» **Task description**:
Pull out every line of the data below that contains the word "pixels". Capitalization must match.

□ □ □

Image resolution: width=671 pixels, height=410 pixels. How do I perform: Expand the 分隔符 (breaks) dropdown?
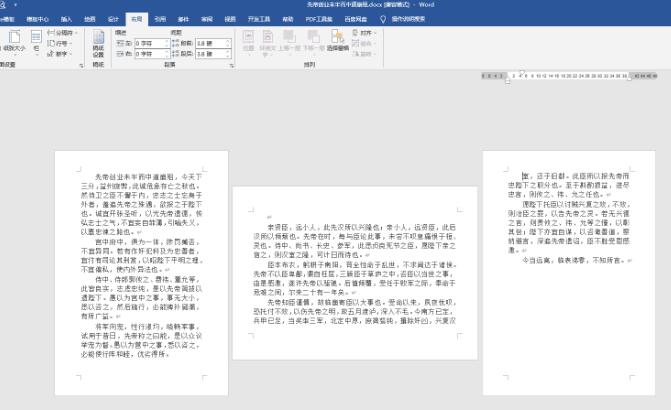point(62,32)
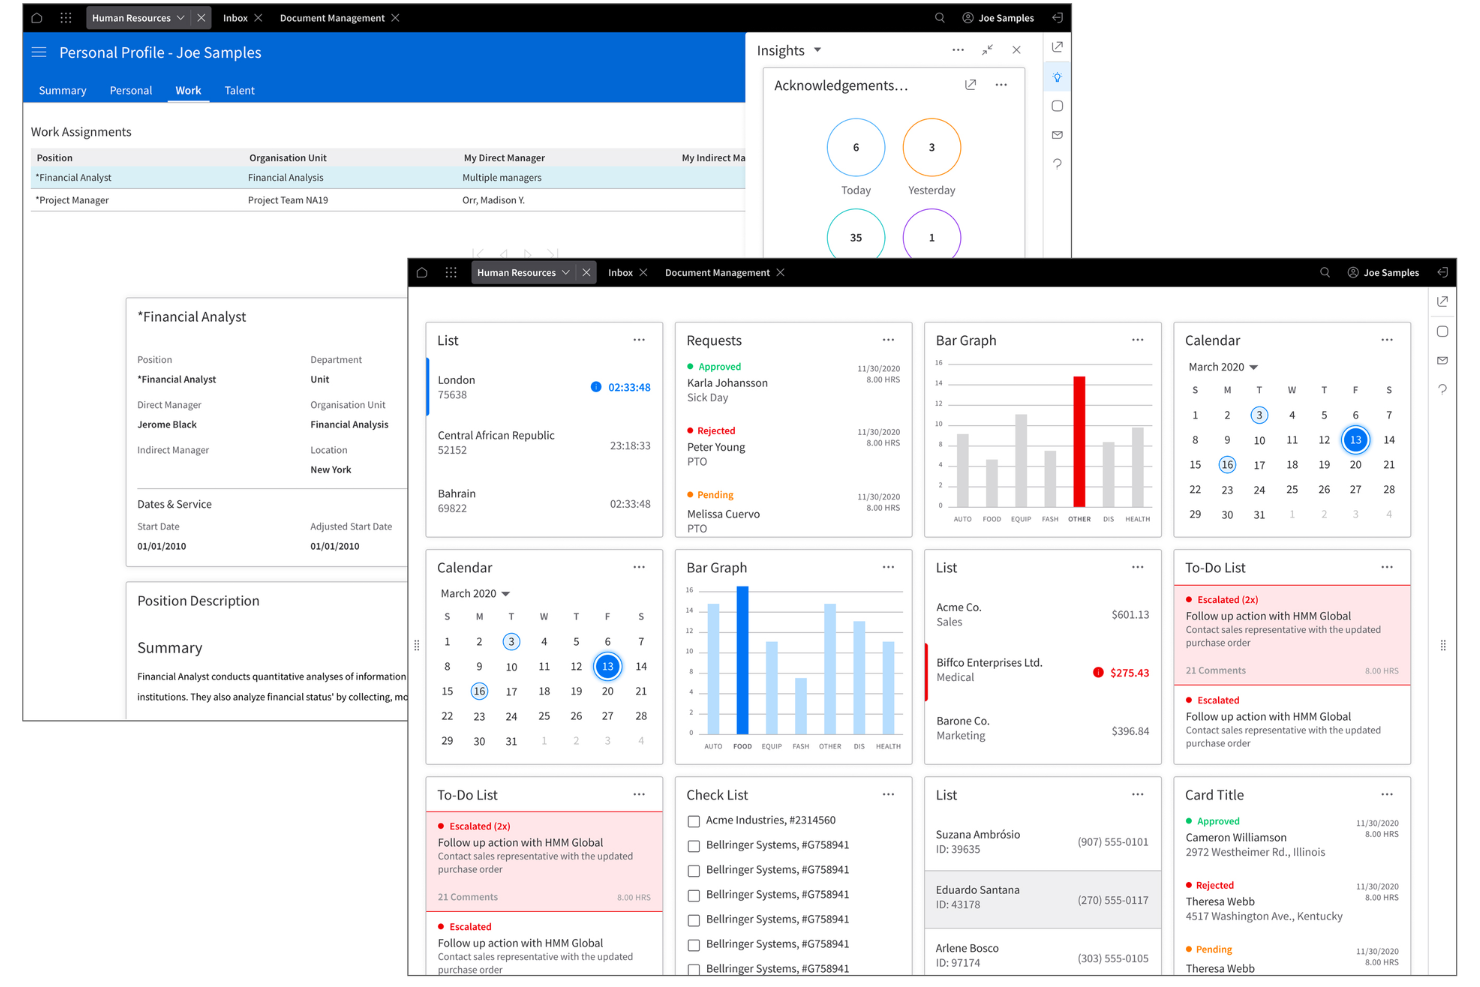Open the Requests card options menu
1480x987 pixels.
(888, 340)
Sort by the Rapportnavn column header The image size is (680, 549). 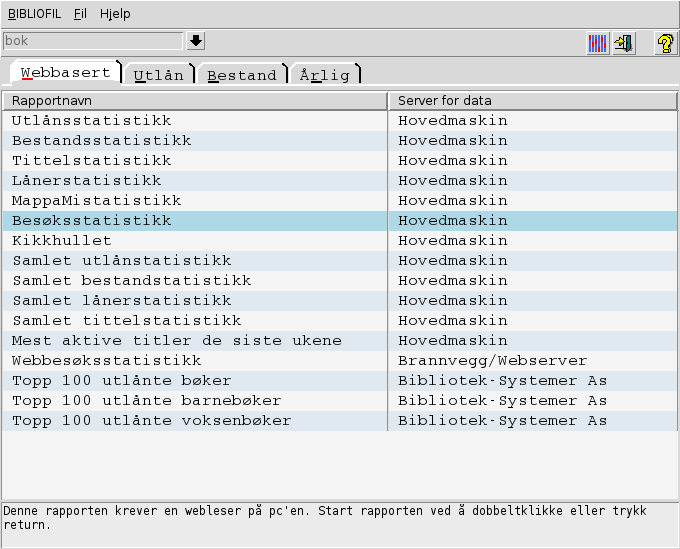[x=194, y=101]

□ □ □

» **Complete response**:
Image resolution: width=671 pixels, height=410 pixels. How do I perform: Expand the 分隔符 (breaks) dropdown?
1480x987 pixels.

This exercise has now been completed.